+++ SUPPLIED MATERIAL

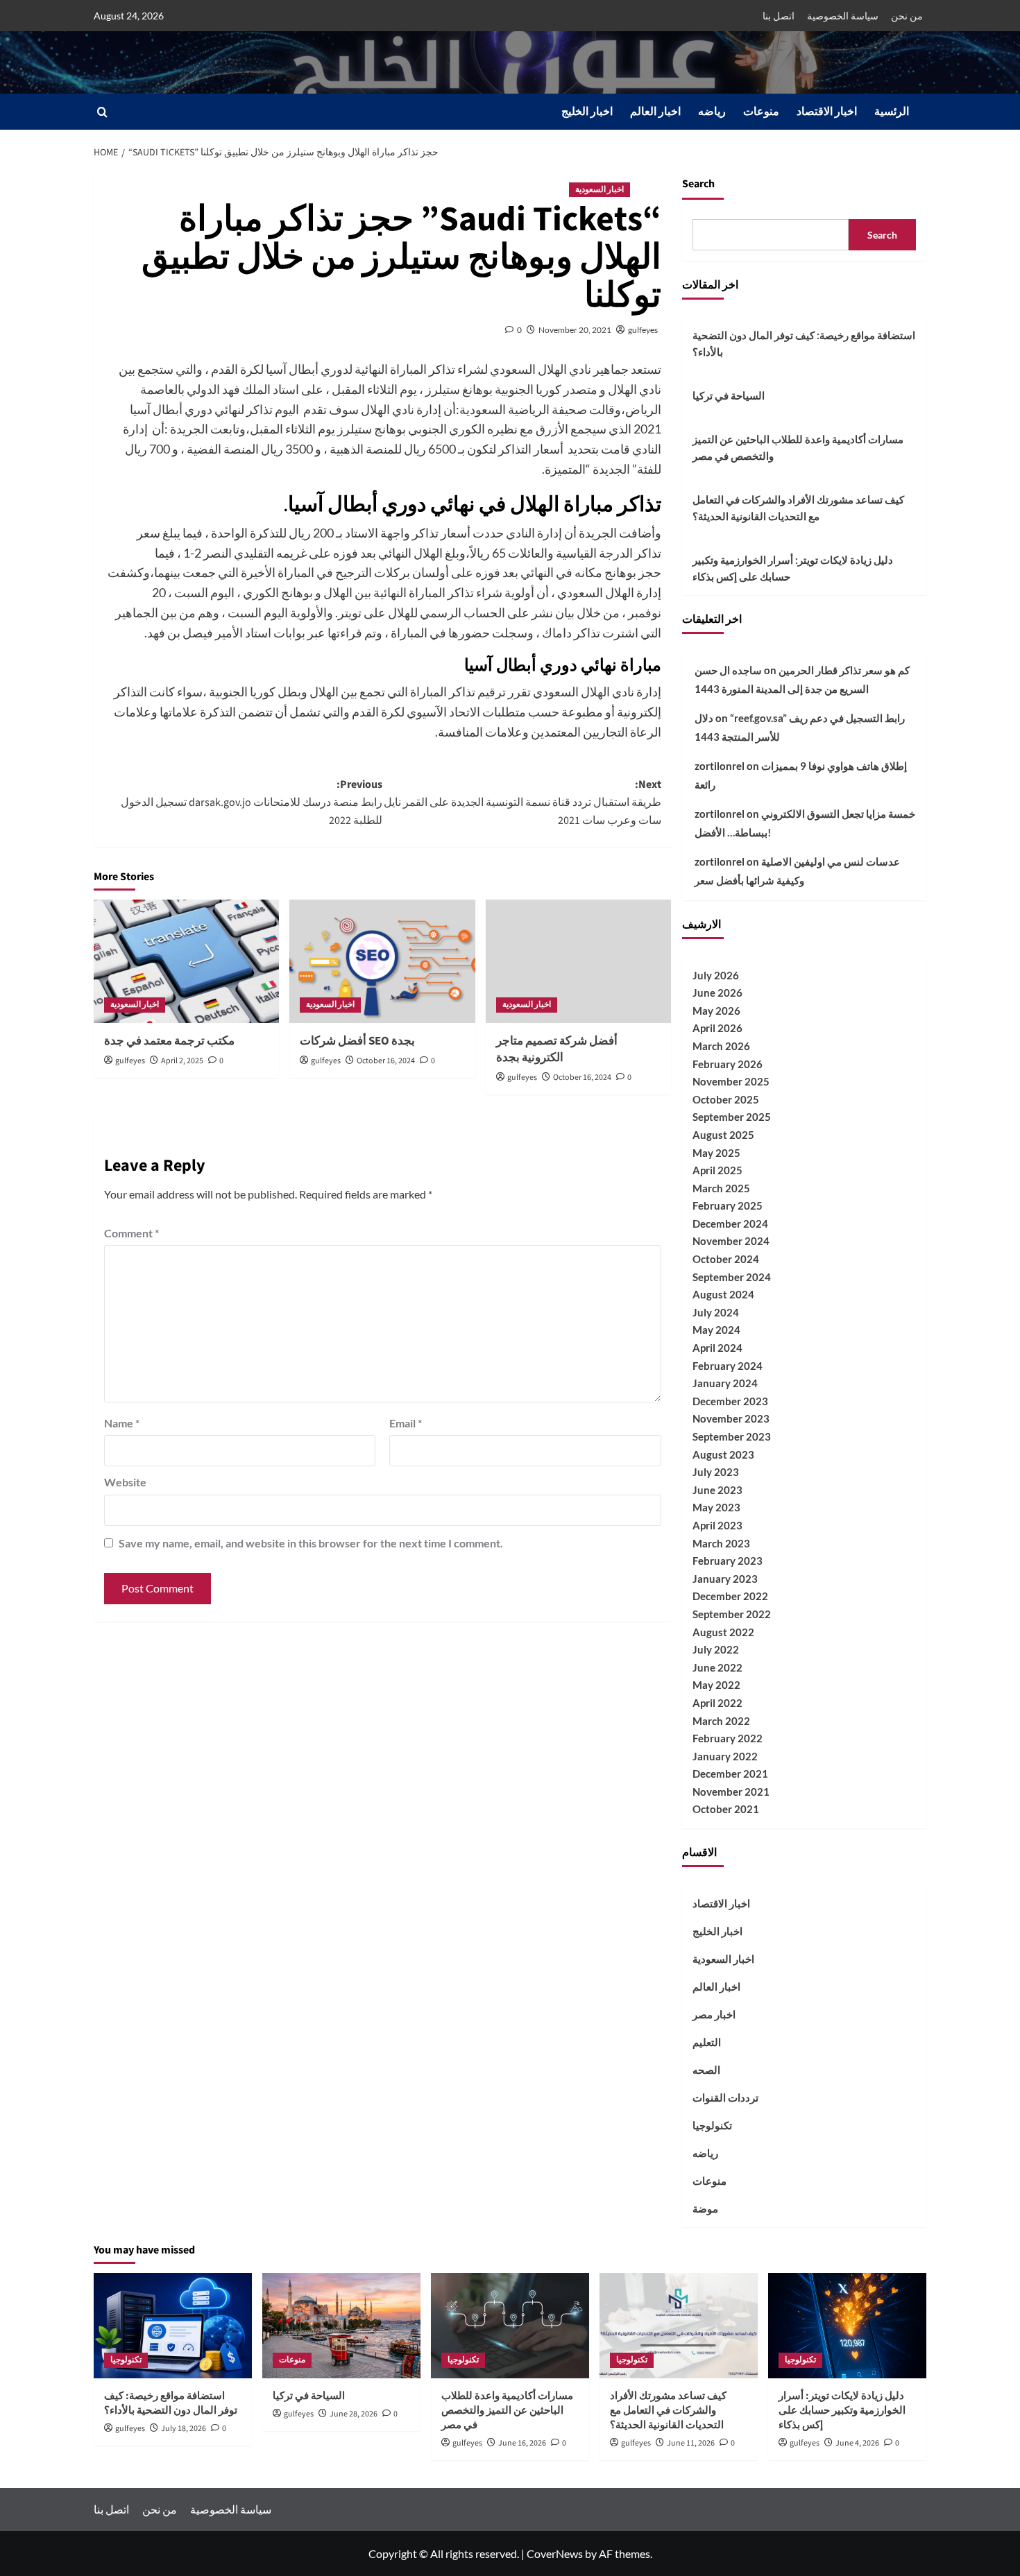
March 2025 (721, 1188)
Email (405, 1422)
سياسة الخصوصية (842, 16)
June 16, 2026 (522, 2443)
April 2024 (717, 1347)
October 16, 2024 (386, 1061)
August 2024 (723, 1294)
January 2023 (725, 1578)
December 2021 (730, 1773)
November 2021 (731, 1791)
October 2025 (725, 1099)
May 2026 (716, 1010)
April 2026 (717, 1028)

++++++

- [ASSIGNMENT]
The expected answer is the complete set of entries, copied verbatim, with no pictures.

- [EXERCISE OUTPUT]
March 2025 (721, 1188)
Email (405, 1422)
سياسة الخصوصية (842, 16)
June 16, 2026 (522, 2443)
April 2024 (717, 1347)
October 16, 2024 (386, 1061)
August 2024 (723, 1294)
January 2023 (725, 1578)
December 2021 (730, 1773)
November 2021 (731, 1791)
October 2025 (725, 1099)
May 2026 (716, 1010)
April 2026 (717, 1028)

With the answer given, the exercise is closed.